[Start Material provided]

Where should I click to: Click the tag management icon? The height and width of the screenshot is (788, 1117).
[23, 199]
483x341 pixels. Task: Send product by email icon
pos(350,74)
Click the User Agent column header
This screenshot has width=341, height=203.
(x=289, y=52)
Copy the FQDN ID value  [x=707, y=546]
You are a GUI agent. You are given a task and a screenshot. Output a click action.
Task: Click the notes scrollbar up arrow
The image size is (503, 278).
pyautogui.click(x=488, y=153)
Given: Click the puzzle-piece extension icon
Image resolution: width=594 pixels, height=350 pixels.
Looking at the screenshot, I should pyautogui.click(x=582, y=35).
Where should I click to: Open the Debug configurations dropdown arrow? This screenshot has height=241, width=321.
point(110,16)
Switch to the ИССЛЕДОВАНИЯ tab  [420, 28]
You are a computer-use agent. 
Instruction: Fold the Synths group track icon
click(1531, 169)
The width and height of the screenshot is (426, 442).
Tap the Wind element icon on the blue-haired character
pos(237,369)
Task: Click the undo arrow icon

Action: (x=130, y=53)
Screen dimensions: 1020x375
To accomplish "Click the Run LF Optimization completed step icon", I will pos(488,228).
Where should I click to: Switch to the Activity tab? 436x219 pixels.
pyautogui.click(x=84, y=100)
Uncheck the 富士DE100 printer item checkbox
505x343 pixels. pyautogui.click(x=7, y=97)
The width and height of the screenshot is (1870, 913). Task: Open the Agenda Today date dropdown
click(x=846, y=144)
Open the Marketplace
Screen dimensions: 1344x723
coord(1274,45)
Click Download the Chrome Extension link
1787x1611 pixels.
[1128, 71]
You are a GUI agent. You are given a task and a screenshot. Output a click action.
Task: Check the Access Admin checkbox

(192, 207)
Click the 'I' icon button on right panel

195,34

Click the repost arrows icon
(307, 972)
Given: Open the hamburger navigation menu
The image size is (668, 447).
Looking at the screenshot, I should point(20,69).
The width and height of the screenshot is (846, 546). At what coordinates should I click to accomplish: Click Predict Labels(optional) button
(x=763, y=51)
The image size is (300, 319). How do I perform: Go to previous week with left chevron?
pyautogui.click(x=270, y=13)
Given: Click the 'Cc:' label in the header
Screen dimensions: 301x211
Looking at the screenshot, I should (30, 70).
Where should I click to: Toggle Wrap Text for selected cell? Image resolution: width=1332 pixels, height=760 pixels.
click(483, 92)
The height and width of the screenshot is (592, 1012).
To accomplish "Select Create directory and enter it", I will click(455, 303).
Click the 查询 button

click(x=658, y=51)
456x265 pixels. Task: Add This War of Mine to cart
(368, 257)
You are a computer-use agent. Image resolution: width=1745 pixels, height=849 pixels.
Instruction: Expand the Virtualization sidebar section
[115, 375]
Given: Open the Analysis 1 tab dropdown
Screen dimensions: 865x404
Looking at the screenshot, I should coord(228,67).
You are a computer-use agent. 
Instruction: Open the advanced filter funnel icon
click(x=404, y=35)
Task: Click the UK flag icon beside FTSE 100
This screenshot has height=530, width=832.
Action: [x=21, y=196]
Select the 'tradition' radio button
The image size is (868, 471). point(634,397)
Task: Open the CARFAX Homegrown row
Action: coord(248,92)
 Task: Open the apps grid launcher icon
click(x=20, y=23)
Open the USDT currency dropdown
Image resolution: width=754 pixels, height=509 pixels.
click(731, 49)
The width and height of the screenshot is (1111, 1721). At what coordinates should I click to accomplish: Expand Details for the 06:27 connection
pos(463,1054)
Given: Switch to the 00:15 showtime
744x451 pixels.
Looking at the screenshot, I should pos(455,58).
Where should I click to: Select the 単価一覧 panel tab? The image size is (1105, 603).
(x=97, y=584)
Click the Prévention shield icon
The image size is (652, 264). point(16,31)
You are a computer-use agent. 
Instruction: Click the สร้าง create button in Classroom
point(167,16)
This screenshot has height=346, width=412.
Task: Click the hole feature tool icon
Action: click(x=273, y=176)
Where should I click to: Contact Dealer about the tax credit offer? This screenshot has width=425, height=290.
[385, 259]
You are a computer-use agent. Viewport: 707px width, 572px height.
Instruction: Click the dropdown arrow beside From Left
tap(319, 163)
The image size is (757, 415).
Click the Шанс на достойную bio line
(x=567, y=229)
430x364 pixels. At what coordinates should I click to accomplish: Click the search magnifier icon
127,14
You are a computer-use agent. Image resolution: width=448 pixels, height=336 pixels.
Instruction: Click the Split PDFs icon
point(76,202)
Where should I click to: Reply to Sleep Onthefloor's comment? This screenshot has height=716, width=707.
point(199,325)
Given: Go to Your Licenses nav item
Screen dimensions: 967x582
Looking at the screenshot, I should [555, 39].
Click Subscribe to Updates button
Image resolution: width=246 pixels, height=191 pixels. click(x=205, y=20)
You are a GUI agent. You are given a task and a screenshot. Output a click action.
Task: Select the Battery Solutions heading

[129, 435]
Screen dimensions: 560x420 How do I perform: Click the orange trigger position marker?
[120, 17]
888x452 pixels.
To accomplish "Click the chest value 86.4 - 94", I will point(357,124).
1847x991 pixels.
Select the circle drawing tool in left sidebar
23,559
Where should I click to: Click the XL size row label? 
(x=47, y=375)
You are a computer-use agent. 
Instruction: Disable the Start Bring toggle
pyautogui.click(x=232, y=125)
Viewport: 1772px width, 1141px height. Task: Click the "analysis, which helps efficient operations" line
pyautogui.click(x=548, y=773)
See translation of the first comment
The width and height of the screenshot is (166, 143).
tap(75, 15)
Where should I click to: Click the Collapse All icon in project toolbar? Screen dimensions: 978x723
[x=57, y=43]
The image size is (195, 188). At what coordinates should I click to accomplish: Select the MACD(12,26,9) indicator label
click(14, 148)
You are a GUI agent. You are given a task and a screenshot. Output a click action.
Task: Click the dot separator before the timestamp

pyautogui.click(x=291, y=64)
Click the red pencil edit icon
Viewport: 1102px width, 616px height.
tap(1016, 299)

[End Material provided]

Set exercise
Reproduce every line of the entries above with no changes.

Task result
Where should I click to: Click the tag management icon? The height and width of the screenshot is (788, 1117).
[23, 199]
483x341 pixels. Task: Send product by email icon
pos(350,74)
Click the User Agent column header
This screenshot has width=341, height=203.
(x=289, y=52)
Copy the FQDN ID value  [x=707, y=546]
You are a GUI agent. You are given a task and a screenshot. Output a click action.
Task: Click the notes scrollbar up arrow
The image size is (503, 278).
pyautogui.click(x=488, y=153)
Given: Click the puzzle-piece extension icon
Image resolution: width=594 pixels, height=350 pixels.
Looking at the screenshot, I should pyautogui.click(x=582, y=35).
Where should I click to: Open the Debug configurations dropdown arrow? This screenshot has height=241, width=321.
point(110,16)
Switch to the ИССЛЕДОВАНИЯ tab  [420, 28]
You are a computer-use agent. 
Instruction: Fold the Synths group track icon
click(1531, 169)
The width and height of the screenshot is (426, 442).
Tap the Wind element icon on the blue-haired character
pos(237,369)
Task: Click the undo arrow icon

Action: (x=130, y=53)
Screen dimensions: 1020x375
To accomplish "Click the Run LF Optimization completed step icon", I will pos(488,228).
Where should I click to: Switch to the Activity tab? 436x219 pixels.
pyautogui.click(x=84, y=100)
Uncheck the 富士DE100 printer item checkbox
505x343 pixels. pyautogui.click(x=7, y=97)
The width and height of the screenshot is (1870, 913). Task: Open the Agenda Today date dropdown
click(x=846, y=144)
Open the Marketplace
Screen dimensions: 1344x723
coord(1274,45)
Click Download the Chrome Extension link
1787x1611 pixels.
[1128, 71]
You are a GUI agent. You are given a task and a screenshot. Output a click action.
Task: Check the Access Admin checkbox

(192, 207)
Click the 'I' icon button on right panel

195,34

Click the repost arrows icon
(307, 972)
Given: Open the hamburger navigation menu
The image size is (668, 447).
Looking at the screenshot, I should point(20,69).
The width and height of the screenshot is (846, 546). At what coordinates should I click to accomplish: Click Predict Labels(optional) button
(x=763, y=51)
The image size is (300, 319). How do I perform: Go to previous week with left chevron?
pyautogui.click(x=270, y=13)
Given: Click the 'Cc:' label in the header
Screen dimensions: 301x211
Looking at the screenshot, I should (30, 70).
Where should I click to: Toggle Wrap Text for selected cell? Image resolution: width=1332 pixels, height=760 pixels.
click(483, 92)
The height and width of the screenshot is (592, 1012).
To accomplish "Select Create directory and enter it", I will click(455, 303).
Click the 查询 button

click(x=658, y=51)
456x265 pixels. Task: Add This War of Mine to cart
(368, 257)
You are a computer-use agent. Image resolution: width=1745 pixels, height=849 pixels.
Instruction: Expand the Virtualization sidebar section
[115, 375]
Given: Open the Analysis 1 tab dropdown
Screen dimensions: 865x404
Looking at the screenshot, I should coord(228,67).
You are a computer-use agent. 
Instruction: Open the advanced filter funnel icon
click(x=404, y=35)
Task: Click the UK flag icon beside FTSE 100
This screenshot has height=530, width=832.
Action: [x=21, y=196]
Select the 'tradition' radio button
The image size is (868, 471). point(634,397)
Task: Open the CARFAX Homegrown row
Action: coord(248,92)
 Task: Open the apps grid launcher icon
click(x=20, y=23)
Open the USDT currency dropdown
Image resolution: width=754 pixels, height=509 pixels.
click(731, 49)
The width and height of the screenshot is (1111, 1721). At what coordinates should I click to accomplish: Expand Details for the 06:27 connection
pos(463,1054)
Given: Switch to the 00:15 showtime
744x451 pixels.
Looking at the screenshot, I should pos(455,58).
Where should I click to: Select the 単価一覧 panel tab? The image size is (1105, 603).
(x=97, y=584)
Click the Prévention shield icon
The image size is (652, 264). point(16,31)
You are a computer-use agent. 
Instruction: Click the สร้าง create button in Classroom
point(167,16)
This screenshot has height=346, width=412.
Task: Click the hole feature tool icon
Action: click(x=273, y=176)
Where should I click to: Contact Dealer about the tax credit offer? This screenshot has width=425, height=290.
[385, 259]
You are a computer-use agent. Viewport: 707px width, 572px height.
Instruction: Click the dropdown arrow beside From Left
tap(319, 163)
The image size is (757, 415).
Click the Шанс на достойную bio line
(x=567, y=229)
430x364 pixels. At what coordinates should I click to accomplish: Click the search magnifier icon
127,14
You are a computer-use agent. Image resolution: width=448 pixels, height=336 pixels.
Instruction: Click the Split PDFs icon
point(76,202)
Where should I click to: Reply to Sleep Onthefloor's comment? This screenshot has height=716, width=707.
point(199,325)
Given: Go to Your Licenses nav item
Screen dimensions: 967x582
Looking at the screenshot, I should [555, 39].
Click Subscribe to Updates button
Image resolution: width=246 pixels, height=191 pixels. click(x=205, y=20)
You are a GUI agent. You are given a task and a screenshot. Output a click action.
Task: Select the Battery Solutions heading

[129, 435]
Screen dimensions: 560x420 How do I perform: Click the orange trigger position marker?
[120, 17]
888x452 pixels.
To accomplish "Click the chest value 86.4 - 94", I will point(357,124).
1847x991 pixels.
Select the circle drawing tool in left sidebar
23,559
Where should I click to: Click the XL size row label? 
(x=47, y=375)
You are a computer-use agent. 
Instruction: Disable the Start Bring toggle
pyautogui.click(x=232, y=125)
Viewport: 1772px width, 1141px height. Task: Click the "analysis, which helps efficient operations" line
pyautogui.click(x=548, y=773)
See translation of the first comment
The width and height of the screenshot is (166, 143).
tap(75, 15)
Where should I click to: Click the Collapse All icon in project toolbar? Screen dimensions: 978x723
[x=57, y=43]
The image size is (195, 188). At what coordinates should I click to accomplish: Select the MACD(12,26,9) indicator label
click(14, 148)
You are a GUI agent. You are given a task and a screenshot. Output a click action.
Task: Click the dot separator before the timestamp

pyautogui.click(x=291, y=64)
Click the red pencil edit icon
Viewport: 1102px width, 616px height.
tap(1016, 299)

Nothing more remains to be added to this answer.